[Extracted data entries]
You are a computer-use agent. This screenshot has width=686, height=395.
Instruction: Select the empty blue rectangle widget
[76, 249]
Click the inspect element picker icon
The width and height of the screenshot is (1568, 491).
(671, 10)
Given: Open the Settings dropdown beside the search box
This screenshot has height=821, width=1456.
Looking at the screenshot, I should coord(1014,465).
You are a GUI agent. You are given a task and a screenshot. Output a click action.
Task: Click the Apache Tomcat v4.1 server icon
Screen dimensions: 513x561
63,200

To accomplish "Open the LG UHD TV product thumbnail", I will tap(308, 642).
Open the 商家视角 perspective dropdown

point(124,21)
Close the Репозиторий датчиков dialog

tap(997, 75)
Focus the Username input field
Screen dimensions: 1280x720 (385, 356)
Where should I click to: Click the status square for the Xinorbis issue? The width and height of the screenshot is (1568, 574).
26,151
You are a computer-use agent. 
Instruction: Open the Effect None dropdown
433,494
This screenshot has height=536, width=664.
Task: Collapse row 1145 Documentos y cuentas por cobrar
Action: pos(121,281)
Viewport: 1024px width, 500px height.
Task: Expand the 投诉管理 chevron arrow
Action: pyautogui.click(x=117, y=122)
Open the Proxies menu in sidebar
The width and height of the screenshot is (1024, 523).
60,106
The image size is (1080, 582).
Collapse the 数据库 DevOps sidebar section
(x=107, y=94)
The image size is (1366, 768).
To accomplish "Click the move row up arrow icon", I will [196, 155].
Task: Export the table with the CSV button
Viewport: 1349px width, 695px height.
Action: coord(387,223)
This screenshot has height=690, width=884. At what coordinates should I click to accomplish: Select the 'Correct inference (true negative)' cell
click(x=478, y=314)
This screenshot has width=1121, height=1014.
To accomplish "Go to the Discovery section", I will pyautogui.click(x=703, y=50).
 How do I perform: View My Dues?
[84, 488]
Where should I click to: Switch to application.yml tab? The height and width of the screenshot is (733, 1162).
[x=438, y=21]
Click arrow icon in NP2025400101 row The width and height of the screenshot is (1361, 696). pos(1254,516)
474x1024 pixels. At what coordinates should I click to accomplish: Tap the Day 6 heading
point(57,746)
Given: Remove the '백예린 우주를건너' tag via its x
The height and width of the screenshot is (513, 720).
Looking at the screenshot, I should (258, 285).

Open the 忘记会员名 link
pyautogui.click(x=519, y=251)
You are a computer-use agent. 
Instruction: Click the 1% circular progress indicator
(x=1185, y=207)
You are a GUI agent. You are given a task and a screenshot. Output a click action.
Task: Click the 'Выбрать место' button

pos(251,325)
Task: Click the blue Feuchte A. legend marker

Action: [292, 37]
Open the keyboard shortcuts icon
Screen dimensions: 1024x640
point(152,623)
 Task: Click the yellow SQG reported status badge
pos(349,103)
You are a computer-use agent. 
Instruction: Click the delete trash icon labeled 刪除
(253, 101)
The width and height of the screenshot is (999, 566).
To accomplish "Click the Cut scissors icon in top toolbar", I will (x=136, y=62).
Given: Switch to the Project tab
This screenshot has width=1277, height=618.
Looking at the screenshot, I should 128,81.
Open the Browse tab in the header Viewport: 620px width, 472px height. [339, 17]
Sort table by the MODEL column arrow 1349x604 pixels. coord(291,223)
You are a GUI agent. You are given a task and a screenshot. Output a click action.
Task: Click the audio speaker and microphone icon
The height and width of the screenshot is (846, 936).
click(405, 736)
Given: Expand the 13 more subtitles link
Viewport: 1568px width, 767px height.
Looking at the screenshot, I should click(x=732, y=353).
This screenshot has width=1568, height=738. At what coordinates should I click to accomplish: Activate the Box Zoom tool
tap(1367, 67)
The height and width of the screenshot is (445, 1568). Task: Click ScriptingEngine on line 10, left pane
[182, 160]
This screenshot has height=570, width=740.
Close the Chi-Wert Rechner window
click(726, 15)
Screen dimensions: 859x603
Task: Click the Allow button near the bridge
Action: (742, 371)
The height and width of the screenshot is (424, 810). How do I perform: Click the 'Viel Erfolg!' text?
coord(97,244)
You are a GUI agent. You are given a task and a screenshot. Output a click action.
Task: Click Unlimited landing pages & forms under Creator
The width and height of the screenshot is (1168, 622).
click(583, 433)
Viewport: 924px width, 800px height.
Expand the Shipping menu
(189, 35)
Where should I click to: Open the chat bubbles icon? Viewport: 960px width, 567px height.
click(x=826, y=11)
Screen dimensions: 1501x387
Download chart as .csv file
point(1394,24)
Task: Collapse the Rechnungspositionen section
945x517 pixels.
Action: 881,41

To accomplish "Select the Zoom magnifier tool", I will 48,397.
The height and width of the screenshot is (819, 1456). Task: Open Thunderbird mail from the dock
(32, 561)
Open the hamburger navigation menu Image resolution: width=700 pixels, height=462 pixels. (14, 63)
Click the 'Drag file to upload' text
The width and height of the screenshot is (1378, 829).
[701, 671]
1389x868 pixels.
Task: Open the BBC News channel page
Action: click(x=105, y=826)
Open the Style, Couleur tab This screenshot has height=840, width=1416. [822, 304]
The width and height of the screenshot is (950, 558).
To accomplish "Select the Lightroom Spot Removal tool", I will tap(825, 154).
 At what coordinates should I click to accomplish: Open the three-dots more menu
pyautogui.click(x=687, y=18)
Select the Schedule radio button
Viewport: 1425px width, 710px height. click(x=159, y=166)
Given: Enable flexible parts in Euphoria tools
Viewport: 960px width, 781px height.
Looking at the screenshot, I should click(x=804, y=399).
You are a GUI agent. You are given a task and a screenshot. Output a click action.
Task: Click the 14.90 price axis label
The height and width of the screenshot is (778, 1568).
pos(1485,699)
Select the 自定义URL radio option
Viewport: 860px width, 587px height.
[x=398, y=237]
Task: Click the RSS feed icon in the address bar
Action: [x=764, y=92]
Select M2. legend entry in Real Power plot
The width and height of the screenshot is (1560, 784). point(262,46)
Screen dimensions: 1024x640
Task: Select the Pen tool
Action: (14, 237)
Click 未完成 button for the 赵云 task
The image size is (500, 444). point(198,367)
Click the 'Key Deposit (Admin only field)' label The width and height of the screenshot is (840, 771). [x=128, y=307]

*The problem:* Print every record exactly as it was given.

*Reply to the task:*
You are a computer-use agent. This screenshot has width=686, height=395.
Instruction: Select the empty blue rectangle widget
[76, 249]
Click the inspect element picker icon
The width and height of the screenshot is (1568, 491).
(671, 10)
Given: Open the Settings dropdown beside the search box
This screenshot has height=821, width=1456.
Looking at the screenshot, I should coord(1014,465).
You are a GUI agent. You are given a task and a screenshot. Output a click action.
Task: Click the Apache Tomcat v4.1 server icon
Screen dimensions: 513x561
63,200

To accomplish "Open the LG UHD TV product thumbnail", I will tap(308, 642).
Open the 商家视角 perspective dropdown

point(124,21)
Close the Репозиторий датчиков dialog

tap(997, 75)
Focus the Username input field
Screen dimensions: 1280x720 (385, 356)
Where should I click to: Click the status square for the Xinorbis issue? The width and height of the screenshot is (1568, 574).
26,151
You are a computer-use agent. 
Instruction: Open the Effect None dropdown
433,494
This screenshot has height=536, width=664.
Task: Collapse row 1145 Documentos y cuentas por cobrar
Action: pos(121,281)
Viewport: 1024px width, 500px height.
Task: Expand the 投诉管理 chevron arrow
Action: pyautogui.click(x=117, y=122)
Open the Proxies menu in sidebar
The width and height of the screenshot is (1024, 523).
60,106
The image size is (1080, 582).
Collapse the 数据库 DevOps sidebar section
(x=107, y=94)
The image size is (1366, 768).
To accomplish "Click the move row up arrow icon", I will [196, 155].
Task: Export the table with the CSV button
Viewport: 1349px width, 695px height.
Action: coord(387,223)
This screenshot has height=690, width=884. At what coordinates should I click to accomplish: Select the 'Correct inference (true negative)' cell
click(x=478, y=314)
This screenshot has width=1121, height=1014.
To accomplish "Go to the Discovery section", I will pyautogui.click(x=703, y=50).
 How do I perform: View My Dues?
[84, 488]
Where should I click to: Switch to application.yml tab? The height and width of the screenshot is (733, 1162).
[x=438, y=21]
Click arrow icon in NP2025400101 row The width and height of the screenshot is (1361, 696). pos(1254,516)
474x1024 pixels. At what coordinates should I click to accomplish: Tap the Day 6 heading
point(57,746)
Given: Remove the '백예린 우주를건너' tag via its x
The height and width of the screenshot is (513, 720).
Looking at the screenshot, I should (258, 285).

Open the 忘记会员名 link
pyautogui.click(x=519, y=251)
You are a computer-use agent. 
Instruction: Click the 1% circular progress indicator
(x=1185, y=207)
You are a GUI agent. You are given a task and a screenshot. Output a click action.
Task: Click the 'Выбрать место' button

pos(251,325)
Task: Click the blue Feuchte A. legend marker

Action: [292, 37]
Open the keyboard shortcuts icon
Screen dimensions: 1024x640
point(152,623)
 Task: Click the yellow SQG reported status badge
pos(349,103)
You are a computer-use agent. 
Instruction: Click the delete trash icon labeled 刪除
(253, 101)
The width and height of the screenshot is (999, 566).
To accomplish "Click the Cut scissors icon in top toolbar", I will (x=136, y=62).
Given: Switch to the Project tab
This screenshot has width=1277, height=618.
Looking at the screenshot, I should 128,81.
Open the Browse tab in the header Viewport: 620px width, 472px height. [339, 17]
Sort table by the MODEL column arrow 1349x604 pixels. coord(291,223)
You are a GUI agent. You are given a task and a screenshot. Output a click action.
Task: Click the audio speaker and microphone icon
The height and width of the screenshot is (846, 936).
click(405, 736)
Given: Expand the 13 more subtitles link
Viewport: 1568px width, 767px height.
Looking at the screenshot, I should click(x=732, y=353).
This screenshot has width=1568, height=738. At what coordinates should I click to accomplish: Activate the Box Zoom tool
tap(1367, 67)
The height and width of the screenshot is (445, 1568). Task: Click ScriptingEngine on line 10, left pane
[182, 160]
This screenshot has height=570, width=740.
Close the Chi-Wert Rechner window
click(726, 15)
Screen dimensions: 859x603
Task: Click the Allow button near the bridge
Action: (742, 371)
The height and width of the screenshot is (424, 810). How do I perform: Click the 'Viel Erfolg!' text?
coord(97,244)
You are a GUI agent. You are given a task and a screenshot. Output a click action.
Task: Click Unlimited landing pages & forms under Creator
The width and height of the screenshot is (1168, 622).
click(583, 433)
Viewport: 924px width, 800px height.
Expand the Shipping menu
(189, 35)
Where should I click to: Open the chat bubbles icon? Viewport: 960px width, 567px height.
click(x=826, y=11)
Screen dimensions: 1501x387
Download chart as .csv file
point(1394,24)
Task: Collapse the Rechnungspositionen section
945x517 pixels.
Action: 881,41

To accomplish "Select the Zoom magnifier tool", I will 48,397.
The height and width of the screenshot is (819, 1456). Task: Open Thunderbird mail from the dock
(32, 561)
Open the hamburger navigation menu Image resolution: width=700 pixels, height=462 pixels. (14, 63)
Click the 'Drag file to upload' text
The width and height of the screenshot is (1378, 829).
[701, 671]
1389x868 pixels.
Task: Open the BBC News channel page
Action: click(x=105, y=826)
Open the Style, Couleur tab This screenshot has height=840, width=1416. [822, 304]
The width and height of the screenshot is (950, 558).
To accomplish "Select the Lightroom Spot Removal tool", I will tap(825, 154).
 At what coordinates should I click to accomplish: Open the three-dots more menu
pyautogui.click(x=687, y=18)
Select the Schedule radio button
Viewport: 1425px width, 710px height. click(x=159, y=166)
Given: Enable flexible parts in Euphoria tools
Viewport: 960px width, 781px height.
Looking at the screenshot, I should click(x=804, y=399).
You are a GUI agent. You are given a task and a screenshot. Output a click action.
Task: Click the 14.90 price axis label
The height and width of the screenshot is (778, 1568).
pos(1485,699)
Select the 自定义URL radio option
Viewport: 860px width, 587px height.
[x=398, y=237]
Task: Click the RSS feed icon in the address bar
Action: [x=764, y=92]
Select M2. legend entry in Real Power plot
The width and height of the screenshot is (1560, 784). point(262,46)
Screen dimensions: 1024x640
Task: Select the Pen tool
Action: (14, 237)
Click 未完成 button for the 赵云 task
The image size is (500, 444). point(198,367)
Click the 'Key Deposit (Admin only field)' label The width and height of the screenshot is (840, 771). [x=128, y=307]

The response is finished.